Trump himself has spent the last five days mired in his self-made battle with African-American sports stars, while making no progress in terms of the plight of millions of Hispanic Americans in a natural disaster zone. The Trump administration has also refused to waive federal restrictions on foreign ships carrying life-saving supplies to Puerto Rico – a concession it readily made for Texas and Florida in the cases of hurricanes Harvey and Irma respectively.

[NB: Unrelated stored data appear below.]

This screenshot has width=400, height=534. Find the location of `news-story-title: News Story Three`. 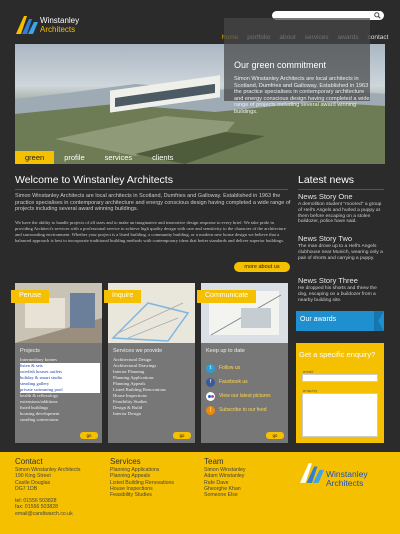

news-story-title: News Story Three is located at coordinates (328, 280).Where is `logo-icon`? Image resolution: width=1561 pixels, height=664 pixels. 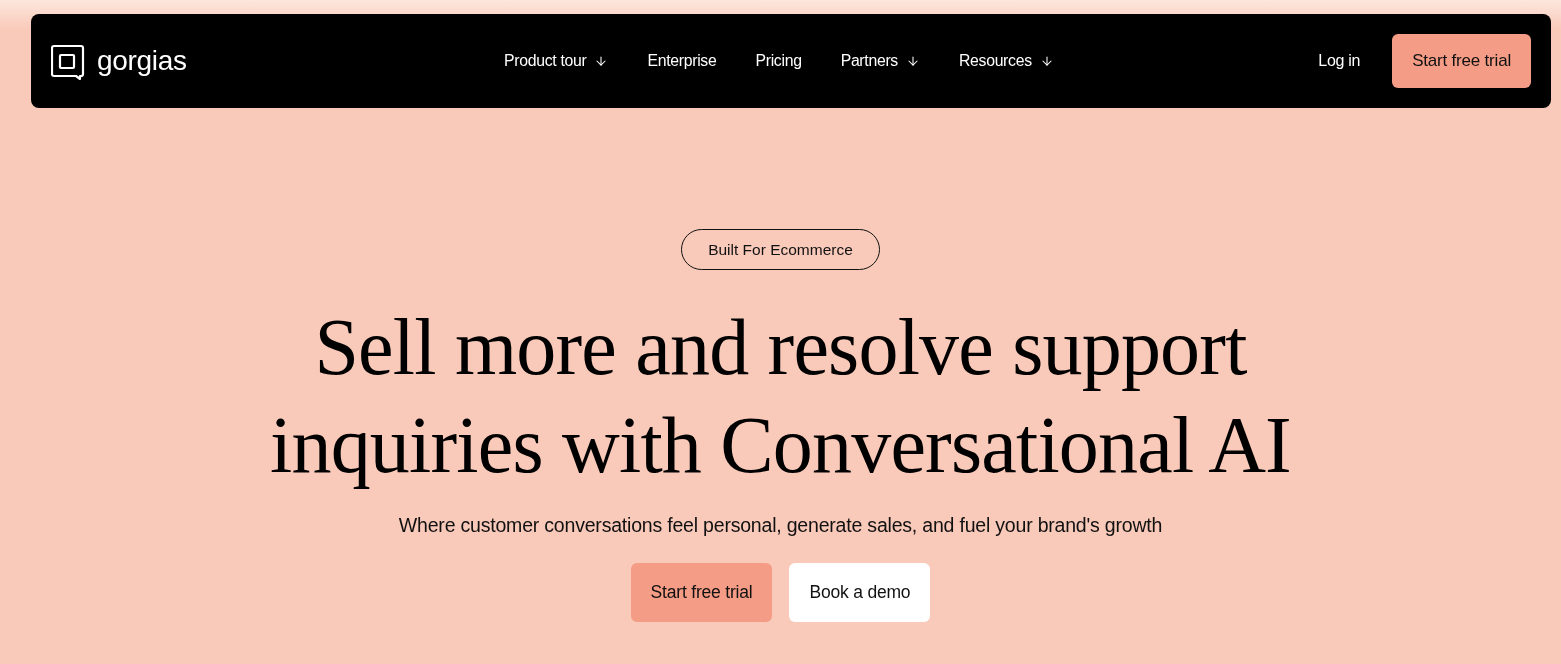
logo-icon is located at coordinates (68, 62). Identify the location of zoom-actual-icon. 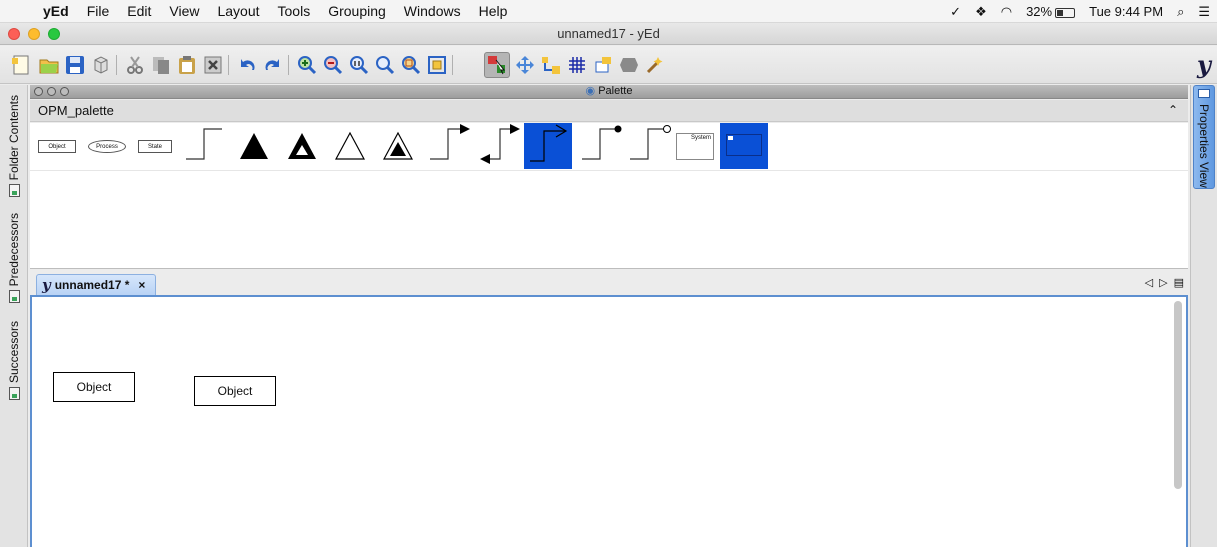
(359, 65).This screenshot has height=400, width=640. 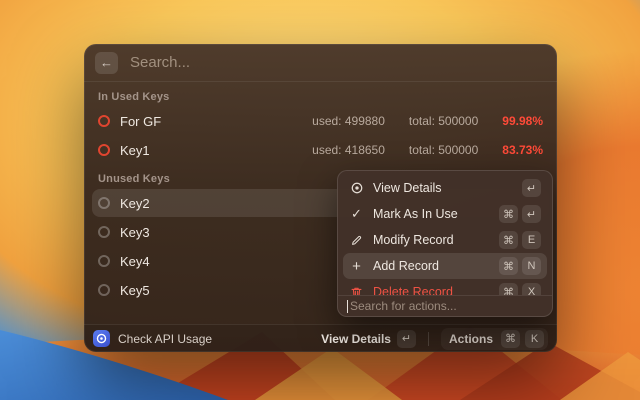 What do you see at coordinates (522, 150) in the screenshot?
I see `usage-percent: 83.73%` at bounding box center [522, 150].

The last of his three tweets, Trump said that “food, water and medical are top priorities – and doing well”. But it may not tally with experiences on the ground where governor, Ricardo Rosselló, has warned that Puerto Rico is on the brink of a “humanitarian crisis”.

Thousands are struggling as a result of a heat wave, destroyed houses and rapidly depleting supplies.

Juliette Kayyem, a former senior official in the department of homeland security under President Obama, said that Trump’s response to the Puerto Rico disaster showed “a lack of empathy of epic proportions”.